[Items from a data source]
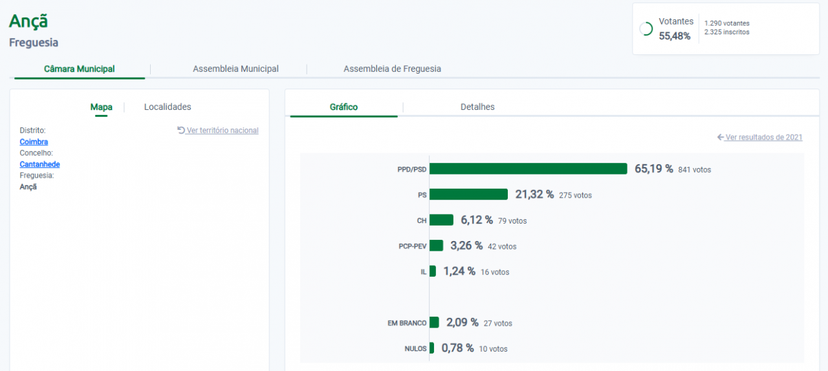
Task: Click the PCP-PEV result bar
Action: [436, 246]
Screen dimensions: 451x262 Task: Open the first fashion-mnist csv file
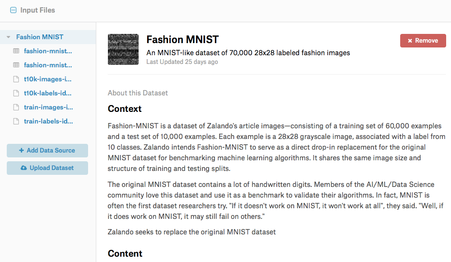tap(48, 51)
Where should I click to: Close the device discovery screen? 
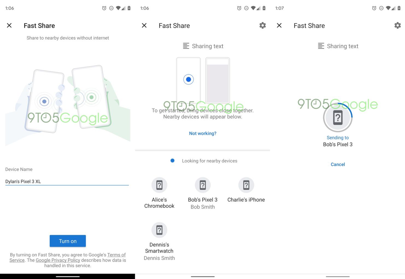[144, 25]
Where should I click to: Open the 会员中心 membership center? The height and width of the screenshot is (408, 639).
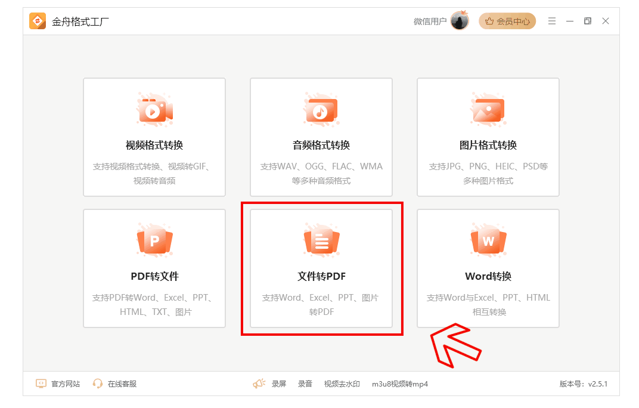coord(507,21)
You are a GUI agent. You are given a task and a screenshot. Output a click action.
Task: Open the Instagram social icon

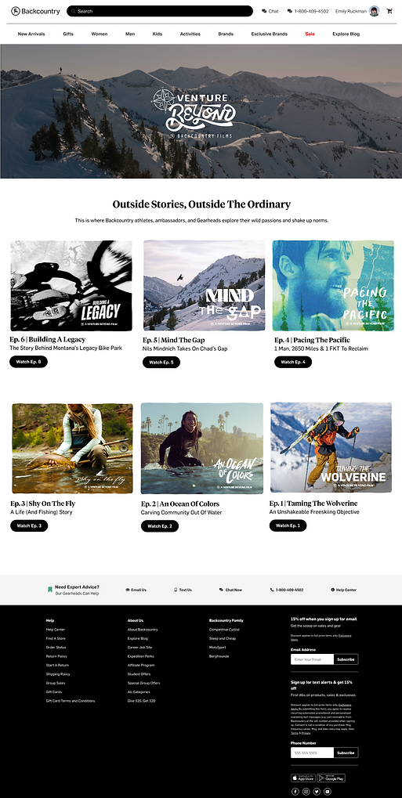(306, 792)
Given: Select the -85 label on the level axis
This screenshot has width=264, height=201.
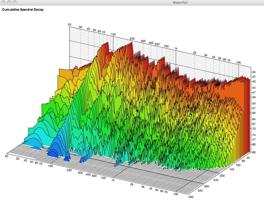Looking at the screenshot, I should point(254,152).
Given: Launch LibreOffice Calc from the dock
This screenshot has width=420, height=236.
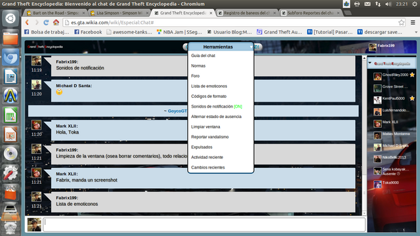Looking at the screenshot, I should (11, 115).
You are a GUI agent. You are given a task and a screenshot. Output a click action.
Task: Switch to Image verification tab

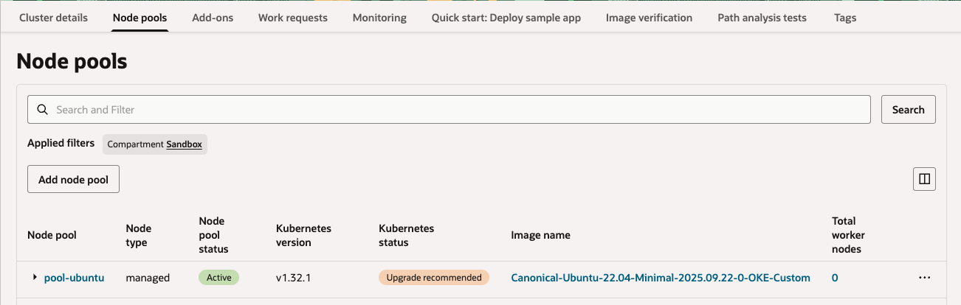[649, 18]

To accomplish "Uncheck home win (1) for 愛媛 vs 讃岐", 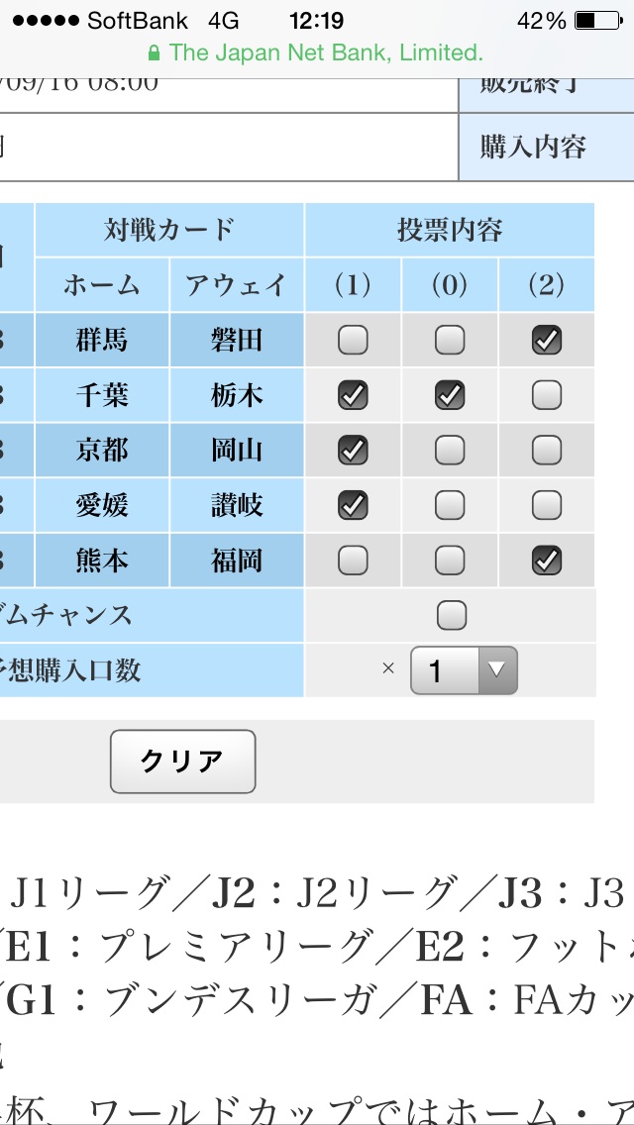I will (353, 506).
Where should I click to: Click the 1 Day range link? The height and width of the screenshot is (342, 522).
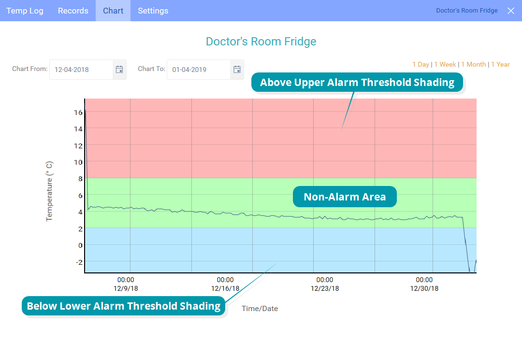420,64
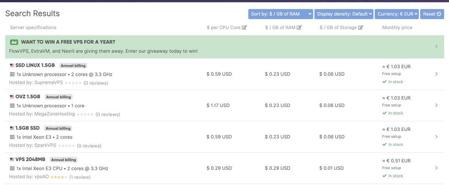
Task: Click the Monthly price column header
Action: pos(397,28)
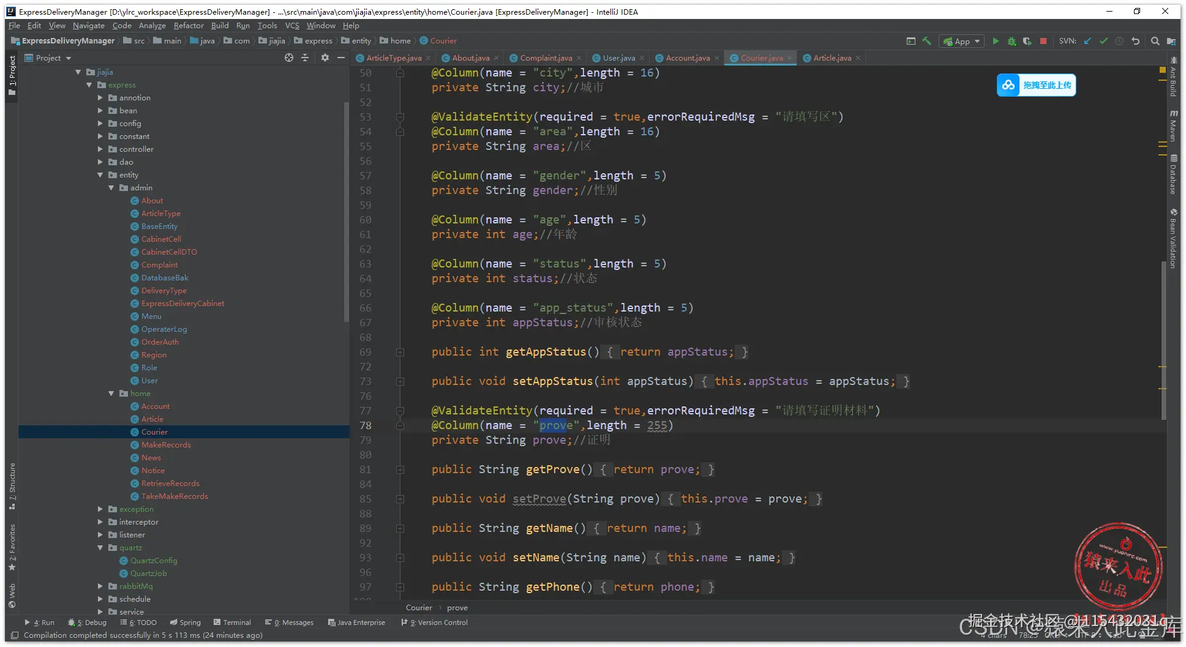Build project using the hammer icon
1186x647 pixels.
(927, 41)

- What is expected:
Only one stretch of the entries above is needed: the lines from the one containing "Screen dimensions: 451x262" through the one containing "Given: Launch LibreOffice Calc from the dock". Copy it exactly, without the pictures.

- Task result:
Screen dimensions: 451x262 Task: Open the first fashion-mnist csv file
tap(48, 51)
Where should I click to: Close the device discovery screen? 
[144, 25]
Where should I click to: Open the 会员中心 membership center? The height and width of the screenshot is (408, 639).
coord(507,21)
You are a GUI agent. You are given a task and a screenshot. Output a click action.
Task: Open the Instagram social icon

(306, 792)
Given: Select the -85 label on the level axis
This screenshot has width=264, height=201.
Looking at the screenshot, I should point(254,152).
Given: Launch LibreOffice Calc from the dock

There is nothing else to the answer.